======== SOURCE
Ayetoro lies on the latitude 70 12’N  and longitude 30 3’ E in a deciduous- derived savannah zone of Ogun State. The climate is sub-humid tropical with a longtime average annual rainfall of 1,909.30mm.  Ayetoro is about 35 km northwest of Abeokuta, a town in south-west part of Nigeria and the capital of Ogun State. The town is the administrative seat/headquarters of Yewa (formally known as Egbado) North Local Government Area. It is connected to Lagos by road and rail and serves as the shipping centre for an area in which cocoa, cassava, cowpea and maize are produced.
================
======== SUPPLIED DATA
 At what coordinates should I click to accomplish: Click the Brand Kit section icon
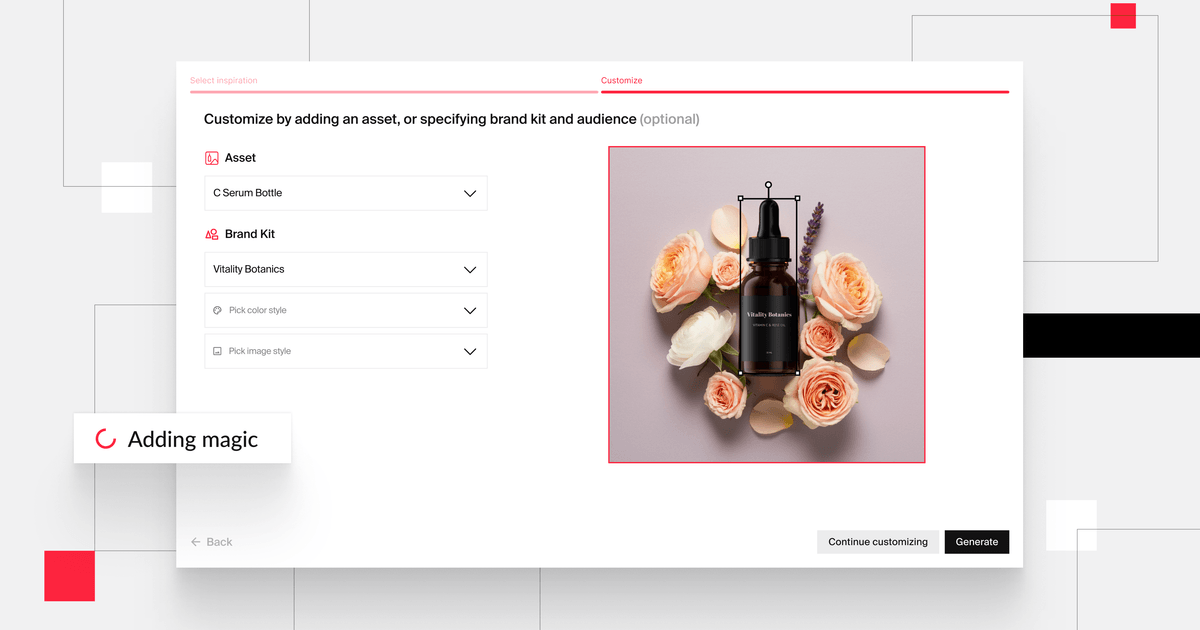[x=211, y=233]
================
======== SUPPLIED DATA
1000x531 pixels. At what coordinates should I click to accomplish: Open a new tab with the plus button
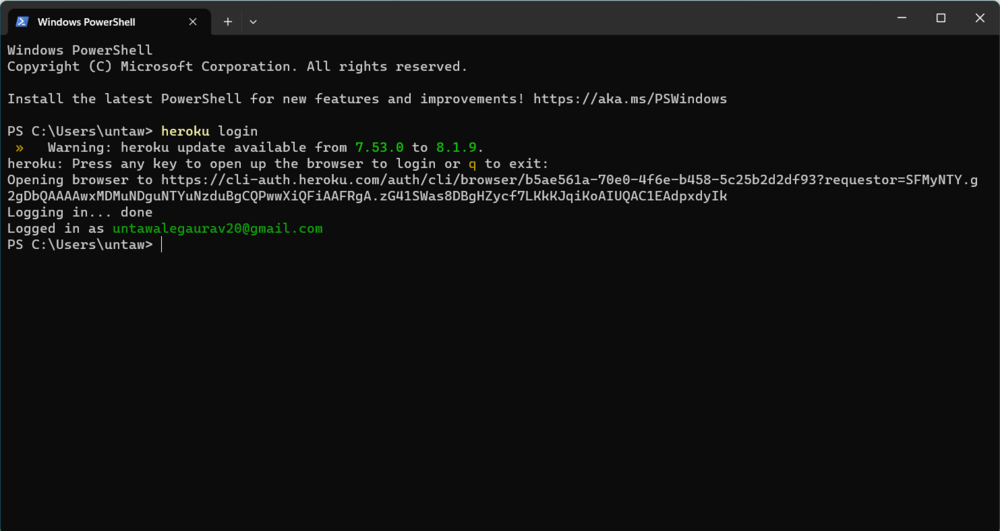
================
**YOUR TASK**: Extend the description of the town of Ayetoro above, writing on from its final sentence.

**RESULT**:
It is located in the Derived savanna agro ecological zone. Ayetoro lies between 90 and 120-m above sea-level. The entire area is made up of an undulating surface drained mainly by Rori and Ayinbo rivers. The landform is that of eroded pediment plain with wells incised valleys forming a trellis pattern. The soils are developed over a deeply weathered layer of sedimentary rocks consisting of false bedded sandstones which underlies the area.  The sediments are of lower cretaceous rocks or Abeokuta formation (Smyth and Montgomery, 1962) which spread monotonously in northwest and southwest directions. The soil is a gravelly Ultisol (Moormann et al., 1975).The major occupation of the majority of the people living in the town is farming.

The town is known for accommodating one of the oldest public high school - Comprehensive High School which is the pioneer of the current 6-3-4-4 system of education in the country. College of Agricultural Sciences - One of the colleges in Olabisi Onabanjo University was relocated from Ago-Iwoye to Ayetoro in December 2004 by the Gbenga Daniel led administration https://oouagoiwoye.edu.ng/yewa-campus-location-ayetoro/ retrieved 13 July 2021.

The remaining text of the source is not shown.